Conditions of visibility – of opaque governments and transparent private lives – animate Metahaven’s most recent work. From the cloud down to people, these projects deal with the national security state, the consequences of austerity in Europe, and the variously alienating and emancipatory effects of our hypermediated moment. Two of its most recent projects are films: a 14-minute videogram called Black Transparency and a forthcoming one called City Rising. Just as currency or postage stamps were prestige assignments for graphic designers of yore (and Metahaven has designed speculative coinage and postage stamps for Sealand and others), these two films suggest new, immaterial currencies that thwart the laws of economic scarcity by being inexhaustible and fill the vacuum left by collapsed public services. In Black Transparency, the currency is secrets; in City Rising, it is generosity, reciprocity, and love.
Black Transparency: The Right to Know in the Age of Mass Surveillance (Sternberg 2014) is the title of Metahaven’s most recent book, a compact collection of design and research addressed to the anti-regime of involuntary transparency inaugurated by WikiLeaks and its ilk. We discussed the studio’s recent work, a combination of critique and advocacy that both visualizes the present alongside organizations that might not otherwise seek out graphic designers and creates new pockets of reality – or havens – within it.

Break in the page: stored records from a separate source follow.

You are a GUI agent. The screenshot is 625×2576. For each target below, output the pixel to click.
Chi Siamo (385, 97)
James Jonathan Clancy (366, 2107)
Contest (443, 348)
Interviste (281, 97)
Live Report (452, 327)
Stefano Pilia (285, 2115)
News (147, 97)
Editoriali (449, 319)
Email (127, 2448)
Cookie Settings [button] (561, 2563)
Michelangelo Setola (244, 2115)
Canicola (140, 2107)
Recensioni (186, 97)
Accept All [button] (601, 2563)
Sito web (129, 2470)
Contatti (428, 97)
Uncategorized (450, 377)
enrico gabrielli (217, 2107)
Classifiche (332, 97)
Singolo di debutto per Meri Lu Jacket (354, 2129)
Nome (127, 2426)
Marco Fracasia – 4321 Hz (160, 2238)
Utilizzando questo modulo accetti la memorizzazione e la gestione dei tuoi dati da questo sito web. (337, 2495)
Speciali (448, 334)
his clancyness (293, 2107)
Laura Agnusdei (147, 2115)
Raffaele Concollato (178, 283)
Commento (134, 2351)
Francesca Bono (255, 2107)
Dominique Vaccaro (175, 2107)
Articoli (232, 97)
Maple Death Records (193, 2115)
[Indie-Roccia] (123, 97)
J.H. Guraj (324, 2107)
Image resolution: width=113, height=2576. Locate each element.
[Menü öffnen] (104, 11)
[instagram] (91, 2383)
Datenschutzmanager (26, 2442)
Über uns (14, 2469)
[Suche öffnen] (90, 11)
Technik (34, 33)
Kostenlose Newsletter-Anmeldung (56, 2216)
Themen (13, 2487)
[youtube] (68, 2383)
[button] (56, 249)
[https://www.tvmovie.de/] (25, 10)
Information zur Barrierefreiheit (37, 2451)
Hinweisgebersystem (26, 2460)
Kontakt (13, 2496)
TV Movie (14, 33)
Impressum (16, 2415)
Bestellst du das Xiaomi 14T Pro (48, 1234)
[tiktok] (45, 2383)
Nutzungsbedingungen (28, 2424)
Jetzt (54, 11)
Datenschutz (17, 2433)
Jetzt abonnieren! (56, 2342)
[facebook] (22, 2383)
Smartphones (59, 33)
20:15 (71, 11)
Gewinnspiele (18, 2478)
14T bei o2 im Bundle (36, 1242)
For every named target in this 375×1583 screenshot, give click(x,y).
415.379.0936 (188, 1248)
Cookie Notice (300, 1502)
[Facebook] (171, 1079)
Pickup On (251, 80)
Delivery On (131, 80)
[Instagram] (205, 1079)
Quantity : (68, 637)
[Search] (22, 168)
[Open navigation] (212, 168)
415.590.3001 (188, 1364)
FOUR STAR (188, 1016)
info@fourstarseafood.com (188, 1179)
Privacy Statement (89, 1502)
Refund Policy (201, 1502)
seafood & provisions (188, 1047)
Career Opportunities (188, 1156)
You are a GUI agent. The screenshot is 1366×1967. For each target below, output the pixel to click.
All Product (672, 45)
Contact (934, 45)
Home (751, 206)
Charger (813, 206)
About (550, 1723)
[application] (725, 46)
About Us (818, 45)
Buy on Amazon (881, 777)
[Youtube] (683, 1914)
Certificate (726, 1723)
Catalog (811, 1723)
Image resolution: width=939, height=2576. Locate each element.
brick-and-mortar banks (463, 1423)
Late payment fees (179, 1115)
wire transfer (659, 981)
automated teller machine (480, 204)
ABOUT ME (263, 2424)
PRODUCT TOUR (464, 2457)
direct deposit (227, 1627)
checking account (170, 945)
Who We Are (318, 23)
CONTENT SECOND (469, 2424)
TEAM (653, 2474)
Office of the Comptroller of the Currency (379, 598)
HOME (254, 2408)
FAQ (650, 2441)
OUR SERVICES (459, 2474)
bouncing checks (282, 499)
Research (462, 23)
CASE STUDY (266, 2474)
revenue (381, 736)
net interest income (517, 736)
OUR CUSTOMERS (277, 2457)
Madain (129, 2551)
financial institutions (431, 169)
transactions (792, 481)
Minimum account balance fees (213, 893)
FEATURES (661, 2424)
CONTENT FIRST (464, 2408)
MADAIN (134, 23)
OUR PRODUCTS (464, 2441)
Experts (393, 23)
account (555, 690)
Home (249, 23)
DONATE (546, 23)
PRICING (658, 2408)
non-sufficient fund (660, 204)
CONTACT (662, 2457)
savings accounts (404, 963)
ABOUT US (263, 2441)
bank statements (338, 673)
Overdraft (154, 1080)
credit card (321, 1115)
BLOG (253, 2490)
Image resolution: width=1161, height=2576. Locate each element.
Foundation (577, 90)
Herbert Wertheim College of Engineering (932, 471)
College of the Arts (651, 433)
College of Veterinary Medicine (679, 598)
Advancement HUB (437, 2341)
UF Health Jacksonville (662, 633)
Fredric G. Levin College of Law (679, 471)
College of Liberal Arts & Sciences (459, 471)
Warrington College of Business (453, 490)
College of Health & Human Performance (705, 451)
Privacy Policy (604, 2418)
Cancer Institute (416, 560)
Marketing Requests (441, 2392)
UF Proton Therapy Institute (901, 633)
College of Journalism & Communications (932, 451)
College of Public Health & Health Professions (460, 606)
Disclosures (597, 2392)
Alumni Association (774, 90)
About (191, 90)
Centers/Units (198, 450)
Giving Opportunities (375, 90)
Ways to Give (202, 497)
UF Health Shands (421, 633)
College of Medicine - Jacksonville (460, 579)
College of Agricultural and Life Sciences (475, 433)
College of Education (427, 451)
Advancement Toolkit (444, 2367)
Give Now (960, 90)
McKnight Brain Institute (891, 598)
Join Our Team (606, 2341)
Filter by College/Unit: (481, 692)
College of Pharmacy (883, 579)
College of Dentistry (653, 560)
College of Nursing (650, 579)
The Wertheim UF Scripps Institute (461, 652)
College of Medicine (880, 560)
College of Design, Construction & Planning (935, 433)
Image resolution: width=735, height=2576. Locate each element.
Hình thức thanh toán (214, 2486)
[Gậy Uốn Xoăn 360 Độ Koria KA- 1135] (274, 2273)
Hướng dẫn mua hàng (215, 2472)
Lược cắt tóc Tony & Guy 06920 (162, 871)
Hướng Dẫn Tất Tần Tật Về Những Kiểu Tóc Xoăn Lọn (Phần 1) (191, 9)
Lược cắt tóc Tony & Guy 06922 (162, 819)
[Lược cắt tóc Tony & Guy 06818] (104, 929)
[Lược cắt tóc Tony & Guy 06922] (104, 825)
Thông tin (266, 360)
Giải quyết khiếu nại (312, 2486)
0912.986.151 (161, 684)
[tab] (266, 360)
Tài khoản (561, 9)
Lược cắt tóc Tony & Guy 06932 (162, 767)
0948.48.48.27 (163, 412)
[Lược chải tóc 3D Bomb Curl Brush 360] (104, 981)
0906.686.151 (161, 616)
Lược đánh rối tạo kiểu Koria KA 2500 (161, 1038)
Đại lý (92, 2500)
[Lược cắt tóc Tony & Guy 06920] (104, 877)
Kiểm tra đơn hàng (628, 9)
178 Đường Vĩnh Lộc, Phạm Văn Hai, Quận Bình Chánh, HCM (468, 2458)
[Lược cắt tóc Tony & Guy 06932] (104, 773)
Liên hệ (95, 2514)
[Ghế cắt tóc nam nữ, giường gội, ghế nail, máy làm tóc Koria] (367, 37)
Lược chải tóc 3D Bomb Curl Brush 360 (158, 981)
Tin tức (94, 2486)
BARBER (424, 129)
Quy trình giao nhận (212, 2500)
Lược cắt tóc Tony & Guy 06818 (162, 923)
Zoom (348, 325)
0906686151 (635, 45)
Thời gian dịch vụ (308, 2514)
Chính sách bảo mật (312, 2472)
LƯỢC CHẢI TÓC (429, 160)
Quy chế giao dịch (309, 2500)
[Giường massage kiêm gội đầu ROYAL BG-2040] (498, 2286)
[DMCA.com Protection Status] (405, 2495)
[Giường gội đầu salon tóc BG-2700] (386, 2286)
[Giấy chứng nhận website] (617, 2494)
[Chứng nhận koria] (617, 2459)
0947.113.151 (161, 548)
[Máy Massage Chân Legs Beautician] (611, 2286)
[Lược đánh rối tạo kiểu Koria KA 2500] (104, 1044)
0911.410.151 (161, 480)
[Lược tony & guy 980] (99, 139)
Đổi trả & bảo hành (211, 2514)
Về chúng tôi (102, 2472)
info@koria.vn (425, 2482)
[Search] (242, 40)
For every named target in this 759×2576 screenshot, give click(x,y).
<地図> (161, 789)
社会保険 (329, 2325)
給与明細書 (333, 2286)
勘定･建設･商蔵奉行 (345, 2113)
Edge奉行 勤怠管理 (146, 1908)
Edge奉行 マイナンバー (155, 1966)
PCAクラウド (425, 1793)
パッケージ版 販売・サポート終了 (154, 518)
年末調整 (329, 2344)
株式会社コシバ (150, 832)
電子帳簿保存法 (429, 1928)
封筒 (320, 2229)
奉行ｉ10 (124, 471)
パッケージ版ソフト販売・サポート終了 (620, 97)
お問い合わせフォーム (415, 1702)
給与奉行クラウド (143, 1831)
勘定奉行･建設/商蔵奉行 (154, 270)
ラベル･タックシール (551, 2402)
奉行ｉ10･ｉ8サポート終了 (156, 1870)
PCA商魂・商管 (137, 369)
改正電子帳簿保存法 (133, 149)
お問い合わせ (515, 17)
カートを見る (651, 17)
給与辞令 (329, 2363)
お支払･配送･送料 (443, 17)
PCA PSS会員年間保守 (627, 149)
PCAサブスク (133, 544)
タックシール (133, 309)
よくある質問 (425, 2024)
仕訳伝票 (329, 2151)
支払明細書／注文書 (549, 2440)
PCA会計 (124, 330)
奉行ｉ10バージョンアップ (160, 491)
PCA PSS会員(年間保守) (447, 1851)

What is “black transparency”?
“Black transparency” is a disclosure of secrets that is itself secretive. Retrieving secrets from behind whatever firewall or server, a process that is in the service of openness and the public, is secret. That’s a paradox inherent to the term black transparency. And it acquires other overtones – black metal, black markets, black knight. When we started to look at WikiLeaks and work with them it was very enigmatic what they were doing, but it was in the service of something very open. We were looking for a term that would describe that.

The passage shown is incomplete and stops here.